Edição 201
No começo de 2008, quando os mercados ligados à área de transporte e autopeças estavam a todo vapor e o dinheiro entrava fácil no caixa da Randon, o fundador do grupo reuniu os filhos e os administradores para jogar um balde de água fria naqueles que porventura estivessem cogitando sugerir novos investimentos. “Vamos com calma minha gente, esse tal de subprime ainda pode trazer muitas surpresas”, avisou o octogenário Raul Randon com seu forte sotaque italiano.
Dito e feito. A empresa, maior fabricante de carretas e semi-carretas do País e terceira em faturamento no estado do Rio Grande do Sul, ainda conseguiu fechar o ano de 2008 com um faturamento bruto de R$ 4,55 bilhões, alta de 26,5% em relação a 2007, mas já sentindo no último trimestre do ano passado o que seria 2009. “Estamos projetando R$ 4 bilhões para este ano, sabemos que vai ser um ano muito difícil”, disse Raul Randon a analistas de mercado de capitais reunidos para receber os resultados da empresa. “Muitas empresas vão fechar o ano com prejuízos.” Ele montou a Randon junto com um irmão há 60 anos, inicialmente como uma oficina de reparação de motores e, mais tarde, construindo sistemas de freios para as carretas que trafegavam pelas serras gaúchas. No final dos anos 70, quando o Brasil ainda vivia a fase do Milagre Econômico (crescimento do PIB da ordem de 10% ao ano) e eles já produziam carretas, recebeu de seu diretor comercial um pedido para ampliar a produção. Recusou, pois não tinha confiança de que o milagre se sustentaria. “A economia ia bem, de vez em quando caía um pouco mas logo se recuperava”, explica. “Mas naquele começo dos anos 80 ela caiu e não voltou a subir, tivemos que pedir concordata”, lembra.
A empresa faturava então 12 milhões de cruzeiros, a moeda da época.
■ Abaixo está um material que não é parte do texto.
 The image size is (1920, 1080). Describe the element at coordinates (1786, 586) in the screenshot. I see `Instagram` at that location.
Com uma dívida de 5 milhões e sem caixa para continuar a produzir, teve que pedir concordata e negociar com cada credor a continuidade do fornecimento. A Usiminas, um dos credores que Raul Randon não esquece, concordou em continuar fornecendo aço em troca do recebimento de duplicatas. Outros fizeram o mesmo. No final de 1981 a Randon conseguiu um contrato de exportações para a África, no valor de US$ 10 milhões. Com isso, obteve do Banco do Brasil uma antecipação no valor de US$ 5 milhões, com a qual levantou a concordata.
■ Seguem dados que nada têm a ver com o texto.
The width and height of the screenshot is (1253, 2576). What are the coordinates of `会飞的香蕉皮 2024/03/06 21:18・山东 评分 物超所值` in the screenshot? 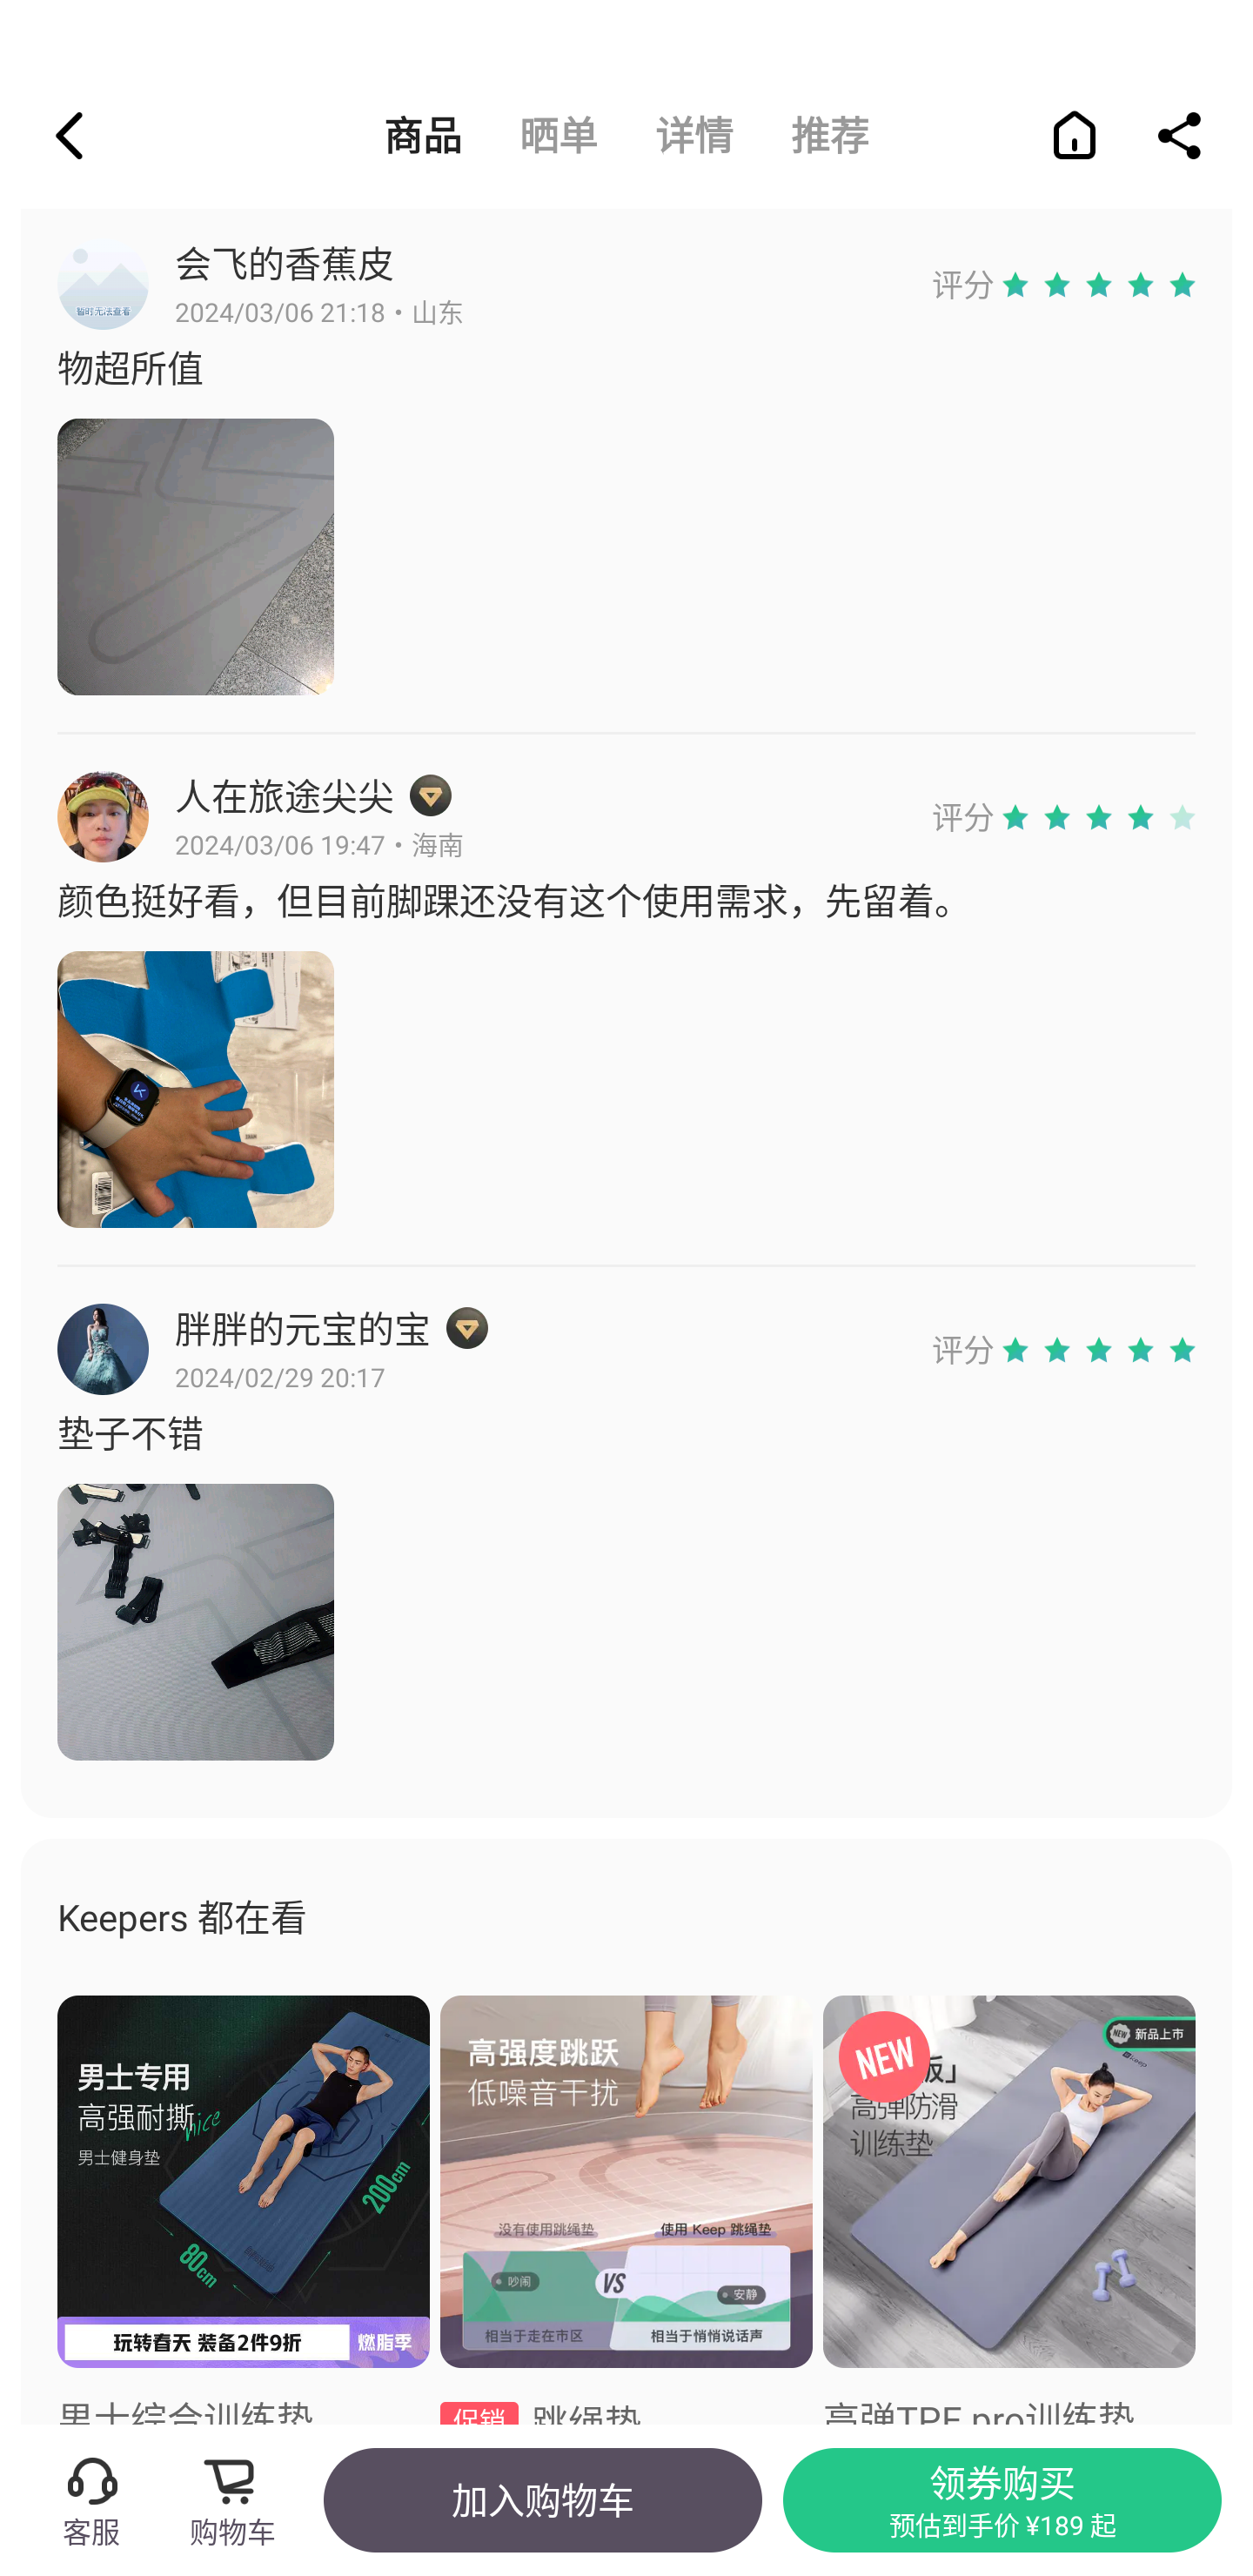 It's located at (626, 466).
As dificuldades dessa época entraram no DNA da Randon. No início do ano passado, quando a prosperidade parecia ilimitada, Raul Randon fez o alerta. “Estava uma euforia muito grande, parecia que tudo seria fácil e que o crescimento não iria terminar nunca. Eu fiquei preocupado e disse para a minha gente tomar cuidado”, relembra. “Não fizemos nenhuma loucura, escolhemos preservar o caixa.” Ele sabe, por já ter sentido na carne, que sem dinheiro em caixa não dá para manter a empresa lucrativa. Para este ano, mesmo com a queda na demanda, espera manter a rentabilidade da Randon nos patamares históricos dos últimos 10 anos, com um Ebtida entre 15% e 17% e um lucro líquido entre 6% e 7,5%. No ano passado, com a demanda lá em cima, o Ebtida ficou em 17% (R$ 520 milhões) e o lucro líquido em 7,6% (R$ 231 milhões), enquanto em 2007 esses indicadores foram de 15,4% (R$ 388 milhões) e 6,9% (R$ 173 milhões), respectivamente.
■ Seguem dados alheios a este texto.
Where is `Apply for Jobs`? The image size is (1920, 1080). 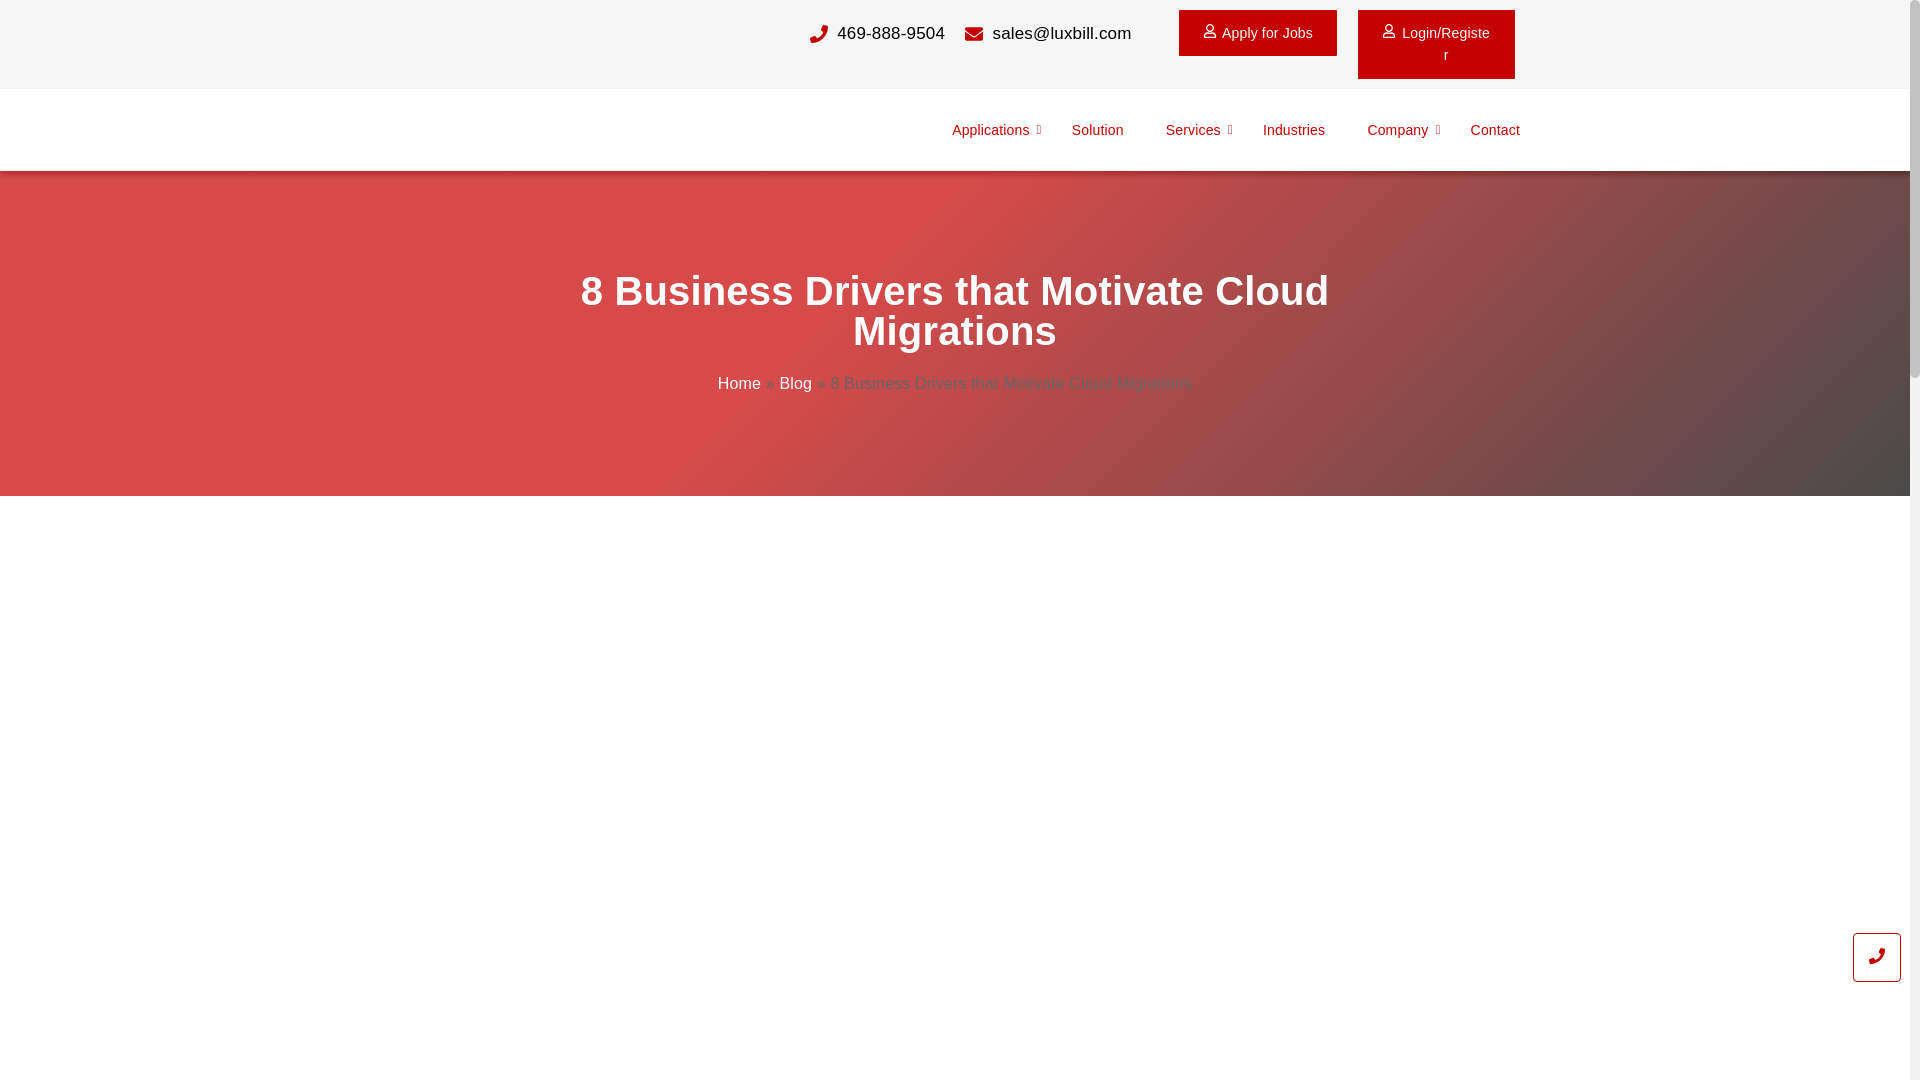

As receitas da empresa são provenientes, basicamente, de dois segmentos: autopeças e carretas/semi-carretas, sendo cerca de 50% de cada um. Na área de autopeças, a empresa atua através da sua controlada Fras-le (freios), que comprou em 1996 da família Stédile, dona da Agrale. A Previ participa do controle da Randon e da Frasle, nessa última direta e indiretamente, e a Petros participa apenas do controle da Frasle (ver pizza com as participações dos principais acionistas). No ano passado, os acionistas viram as ações da Randon despencarem 63,7%, encerrando o exercício a R$ 6,27. “Essa queda está de acordo com a realidade do mercado no ano passado”, avalia o diretor financeiro do grupo, Geraldo Santa Catharina. Segundo ele, a empresa não tem nenhum plano de usar o caixa de que dispõe para recomprar suas ações ao mercado.
Ele garante que a empresa irá manter seu programa de investimentos de R$ 130 milhões neste ano, que se resume às obras de finalização do campo de provas para pesados, término da fundição que fornecerá peças à Fras-le e outros projetos menores de manutenção e modernização de equipamentos. Porém, nenhum negócio novo deve ser iniciado. A palavra de ordem lá dentro, desde o início do ano passado, é cautela e preservação de capital.